My life in the Developers World

Why Delphi?

First of many greetings again from Germany.

Many Developers are talking and discussing about the best Developing Tools. Everytime in this discussions the people talking about many new stuff, new hypes and new systems. But isn’t it important to first talk about what the customers are need? So let’s first talk about this:

The most customers are working on the client site with windows operating systems. On a new Operating System Market Share Analyse from Market Share LINK you can see over 87% are using windows and the second position is Mac OS with about 9%. Btw. the big big Linux is about 1% (iPhone in this short term have now the half of linux). For Developers with Client Server Architecture is the best Solution in my thinking: Delphi. This extreme Rapid Application Development Tool is much quicker as all other, also from the view of Deployment. Are your cusomters have the right from the Administrators to install the .net stuff? Did the Companies have all vista or higher to use all the .net stuff? The customer need only a button and like to see in a quick way the result. The most are not interesting how you develope the software.

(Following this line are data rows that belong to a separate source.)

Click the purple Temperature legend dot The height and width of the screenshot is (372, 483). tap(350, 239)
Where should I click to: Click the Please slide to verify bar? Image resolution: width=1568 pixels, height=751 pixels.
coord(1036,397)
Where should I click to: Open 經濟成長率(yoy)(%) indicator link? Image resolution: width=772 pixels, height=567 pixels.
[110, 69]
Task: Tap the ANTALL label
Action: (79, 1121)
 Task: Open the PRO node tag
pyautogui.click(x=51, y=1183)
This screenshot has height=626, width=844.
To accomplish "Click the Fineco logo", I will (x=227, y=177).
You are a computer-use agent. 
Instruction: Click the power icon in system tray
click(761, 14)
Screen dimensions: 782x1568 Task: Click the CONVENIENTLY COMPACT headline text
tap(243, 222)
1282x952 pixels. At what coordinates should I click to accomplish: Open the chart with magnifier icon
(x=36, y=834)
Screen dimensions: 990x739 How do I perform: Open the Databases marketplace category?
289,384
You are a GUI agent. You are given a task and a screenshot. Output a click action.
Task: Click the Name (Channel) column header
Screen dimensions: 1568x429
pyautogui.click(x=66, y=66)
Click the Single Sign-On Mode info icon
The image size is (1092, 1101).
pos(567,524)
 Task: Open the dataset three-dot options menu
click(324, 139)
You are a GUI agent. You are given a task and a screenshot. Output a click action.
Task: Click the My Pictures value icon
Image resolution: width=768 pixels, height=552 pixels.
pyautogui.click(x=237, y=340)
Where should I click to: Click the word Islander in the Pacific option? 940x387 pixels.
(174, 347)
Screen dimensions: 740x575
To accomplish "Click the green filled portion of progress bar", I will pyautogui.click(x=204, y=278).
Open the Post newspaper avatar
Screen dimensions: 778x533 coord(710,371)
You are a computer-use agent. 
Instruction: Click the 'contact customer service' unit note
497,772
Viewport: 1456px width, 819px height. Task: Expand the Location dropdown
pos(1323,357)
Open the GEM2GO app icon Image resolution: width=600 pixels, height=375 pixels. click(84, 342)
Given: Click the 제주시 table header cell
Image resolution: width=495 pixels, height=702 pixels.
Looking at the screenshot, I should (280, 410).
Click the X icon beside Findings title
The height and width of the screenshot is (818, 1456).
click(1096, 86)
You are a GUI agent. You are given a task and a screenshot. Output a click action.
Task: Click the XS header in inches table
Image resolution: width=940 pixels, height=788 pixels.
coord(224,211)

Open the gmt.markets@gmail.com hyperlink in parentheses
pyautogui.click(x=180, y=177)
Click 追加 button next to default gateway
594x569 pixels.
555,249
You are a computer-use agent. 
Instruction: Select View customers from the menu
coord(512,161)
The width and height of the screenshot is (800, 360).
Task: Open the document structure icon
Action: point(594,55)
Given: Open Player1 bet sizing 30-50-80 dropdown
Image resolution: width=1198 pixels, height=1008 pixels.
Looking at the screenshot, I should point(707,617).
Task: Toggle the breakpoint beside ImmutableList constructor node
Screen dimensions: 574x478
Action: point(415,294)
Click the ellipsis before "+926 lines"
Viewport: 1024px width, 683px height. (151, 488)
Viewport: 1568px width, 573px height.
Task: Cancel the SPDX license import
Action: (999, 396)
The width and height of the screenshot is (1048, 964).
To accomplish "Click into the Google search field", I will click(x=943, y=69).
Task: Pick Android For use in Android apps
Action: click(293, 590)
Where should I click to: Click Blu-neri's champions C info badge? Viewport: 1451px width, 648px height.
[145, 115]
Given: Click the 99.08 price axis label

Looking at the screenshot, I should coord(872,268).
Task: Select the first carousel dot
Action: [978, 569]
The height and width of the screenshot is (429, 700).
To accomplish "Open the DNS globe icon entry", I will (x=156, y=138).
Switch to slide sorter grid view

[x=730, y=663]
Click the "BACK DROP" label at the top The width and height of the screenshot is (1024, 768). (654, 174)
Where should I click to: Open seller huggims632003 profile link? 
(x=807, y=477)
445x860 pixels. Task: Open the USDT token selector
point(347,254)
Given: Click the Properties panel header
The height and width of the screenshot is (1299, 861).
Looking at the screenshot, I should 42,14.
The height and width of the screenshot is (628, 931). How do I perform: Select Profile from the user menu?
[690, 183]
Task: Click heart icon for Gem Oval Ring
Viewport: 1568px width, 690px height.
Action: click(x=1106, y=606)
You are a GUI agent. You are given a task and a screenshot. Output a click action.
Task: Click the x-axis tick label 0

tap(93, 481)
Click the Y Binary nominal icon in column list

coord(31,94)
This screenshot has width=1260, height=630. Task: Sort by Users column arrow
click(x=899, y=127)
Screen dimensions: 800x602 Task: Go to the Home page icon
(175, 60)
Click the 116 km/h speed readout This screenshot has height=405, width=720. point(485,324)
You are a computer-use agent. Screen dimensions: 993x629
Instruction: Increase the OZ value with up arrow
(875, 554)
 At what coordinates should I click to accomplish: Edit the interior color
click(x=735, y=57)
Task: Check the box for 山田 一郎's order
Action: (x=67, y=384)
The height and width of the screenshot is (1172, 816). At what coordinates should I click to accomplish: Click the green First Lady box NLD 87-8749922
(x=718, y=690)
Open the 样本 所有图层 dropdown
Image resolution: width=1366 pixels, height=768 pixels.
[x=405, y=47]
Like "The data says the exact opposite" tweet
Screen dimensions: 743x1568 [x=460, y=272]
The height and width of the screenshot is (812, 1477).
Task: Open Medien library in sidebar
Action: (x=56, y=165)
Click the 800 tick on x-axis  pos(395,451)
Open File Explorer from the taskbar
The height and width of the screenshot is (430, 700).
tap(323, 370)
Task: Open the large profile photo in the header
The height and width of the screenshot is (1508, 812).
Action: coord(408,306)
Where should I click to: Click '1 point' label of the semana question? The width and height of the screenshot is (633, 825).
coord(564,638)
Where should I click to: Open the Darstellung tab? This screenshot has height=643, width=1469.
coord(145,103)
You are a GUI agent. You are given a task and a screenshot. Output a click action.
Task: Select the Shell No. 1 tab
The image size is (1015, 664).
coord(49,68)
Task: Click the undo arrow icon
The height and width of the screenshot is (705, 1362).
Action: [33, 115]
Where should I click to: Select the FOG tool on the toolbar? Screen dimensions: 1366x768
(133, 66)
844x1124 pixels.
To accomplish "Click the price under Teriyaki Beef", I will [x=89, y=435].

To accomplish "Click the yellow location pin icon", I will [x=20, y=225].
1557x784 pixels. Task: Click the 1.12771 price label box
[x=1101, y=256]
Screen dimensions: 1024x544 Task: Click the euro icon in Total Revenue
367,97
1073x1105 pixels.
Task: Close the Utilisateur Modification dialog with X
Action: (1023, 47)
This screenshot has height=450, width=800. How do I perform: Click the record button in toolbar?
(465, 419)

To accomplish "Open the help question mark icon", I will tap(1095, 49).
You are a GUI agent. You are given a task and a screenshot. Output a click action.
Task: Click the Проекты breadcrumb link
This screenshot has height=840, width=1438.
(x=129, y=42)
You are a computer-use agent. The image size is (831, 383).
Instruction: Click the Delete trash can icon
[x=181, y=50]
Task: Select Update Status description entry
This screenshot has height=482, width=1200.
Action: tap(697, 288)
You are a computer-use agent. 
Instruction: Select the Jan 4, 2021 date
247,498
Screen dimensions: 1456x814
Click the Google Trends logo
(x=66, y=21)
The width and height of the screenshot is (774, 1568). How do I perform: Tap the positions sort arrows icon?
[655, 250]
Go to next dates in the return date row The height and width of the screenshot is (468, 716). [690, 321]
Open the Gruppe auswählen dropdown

If you are developing to Multi-Architecture (or other names like Multi-Tier, n-Tier, shared Business Logic… blablalba and much mor other words for the same stuff, typical IT Language), Delphi have it for many years. For example everybody is talking SOA, Webservices and much more. Yes i like Webservices and i use it in many Projects!!! But the most are thinking WebService needs Java, .Net or what ever. Hello multi-tier (or what name i like to use now?) meens NOT to use one tool for all? So i consume WebServices from XYZ Language, why not, in my Delphi. Delphi can handle WebServices since Delphi 6! The most other Languages have never a heard about it! So we are back on the Client Side. How many clients are Windows (scroll up).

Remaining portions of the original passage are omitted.